Hinderaker’s Deceptive Budget Analysis
In Obama’s Deceptive DOA Budget – Part 2, John Hinderaker says:
For FY 2013, Obama proposes to spend $3.856 trillion, $873 billion–29%–more than the last year of pre-recession spending by the Democratic Congress, FY 2008.
[T]he amount of debt held by the public has nearly doubled to $6.4 trillion from 2001 to 2008. We are now living with the fallout of this deep fiscal irresponsibility.
In hindsight, the “deep fiscal irresponsibility” of the Bush administration (and, of course, the Democratic Congress that was elected in 2006) looks like a golden age. After three years of Obama’s presidency, the debt held by the public has almost doubled, and stands at $11.6 trillion as of FY 2012.
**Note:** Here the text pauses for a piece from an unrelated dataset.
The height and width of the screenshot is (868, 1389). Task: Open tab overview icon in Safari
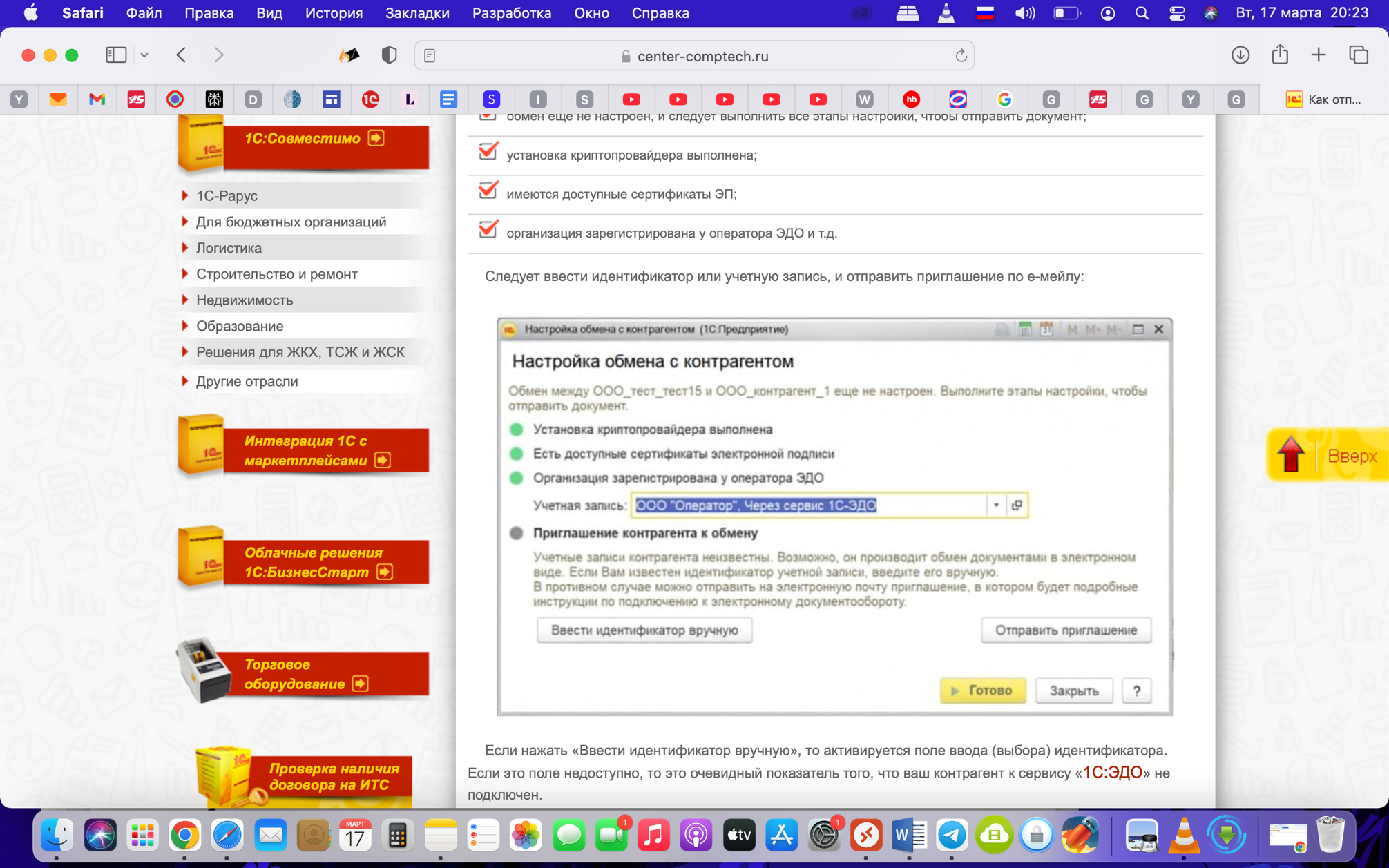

It’s great when Hinderaker uses numbers in his criticisms – because numbers can be analyzed and verified – as opposed to his vague assertions that “Obama’s regulations are killing the economy”.
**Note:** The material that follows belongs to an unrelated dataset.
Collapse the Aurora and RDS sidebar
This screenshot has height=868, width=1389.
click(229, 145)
So what are the numbers? Is it true that the Bush years “look like a golden age” when it comes to fiscal responsibility? Contrary to popular belief, no president controls the economy. They only control (with congressional approval) spending and tax policy. Since Obama has not raised taxes yet, let’s compare the spending increases under Bush and Obama. Let’s even be generous, and exclude the last 2 years of Bush’s presidency – when those big spending liberals took back the congress.
George Bush’s first budget was for FY 2002 and his final budget with a GOP-controlled congress was for FY 2007. Over those 6 years, spending went from $1.863 trillion to $2.729 trillion. This is an annual rate of increase of 6.57%.
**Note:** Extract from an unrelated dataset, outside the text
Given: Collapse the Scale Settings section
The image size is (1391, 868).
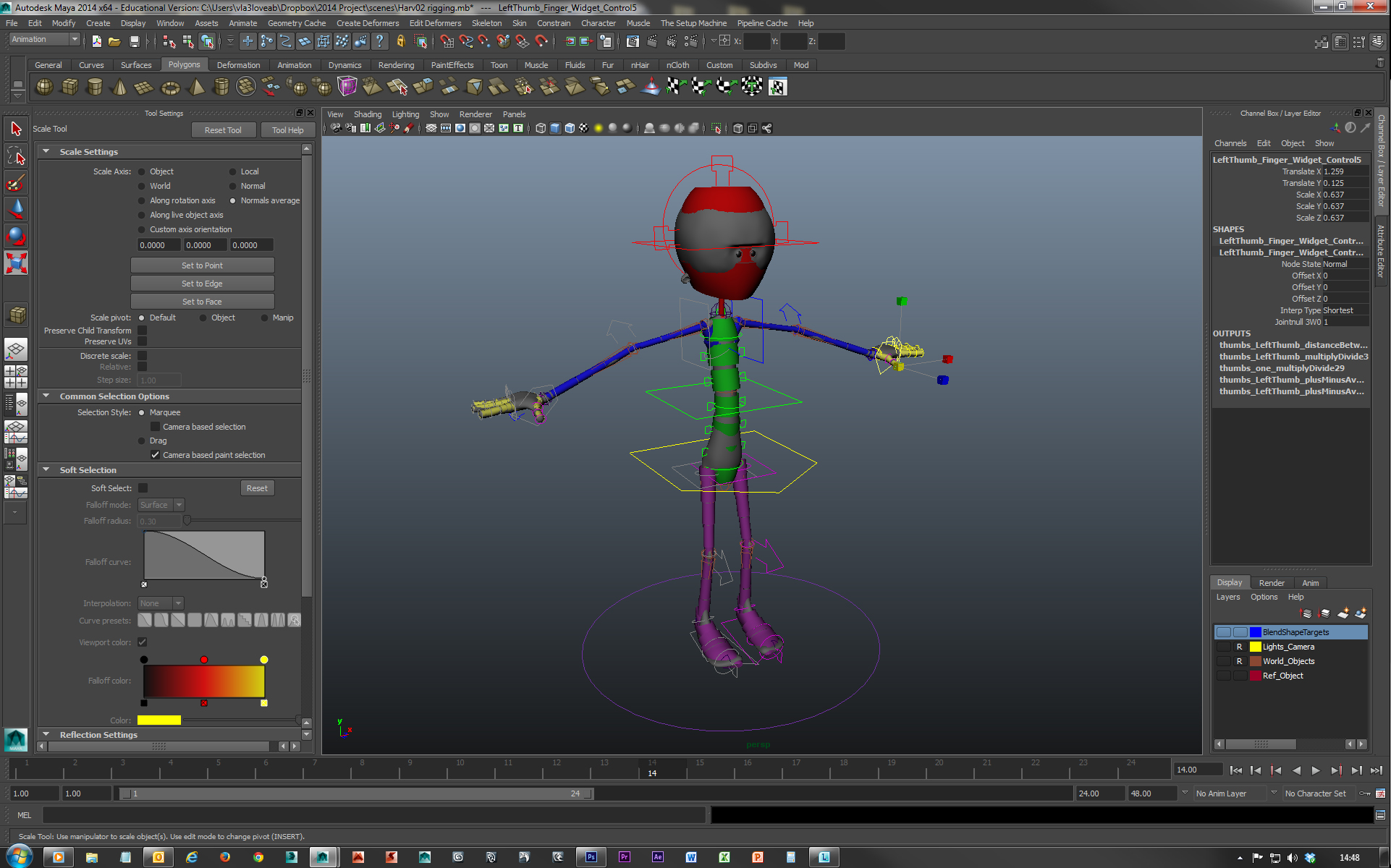Looking at the screenshot, I should pos(46,152).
Spending in the “last year of pre-recession spending by the Democratic Congress, FY 2008” was $2.978 trillion and the FY 2013 budget just proposed by Obama calls for $3.803 trillion. This works out to an annual rate of increase of 5.01%.
Now I’m no mathematics professor, but I’m pretty sure 5.01% is less than 6.57%. That would make Obama and the democratic congress more responsible when it comes to spending than the GOP.
Note: The FY 2013 budget proposal was originally stated to be $3.856T, this has been corrected.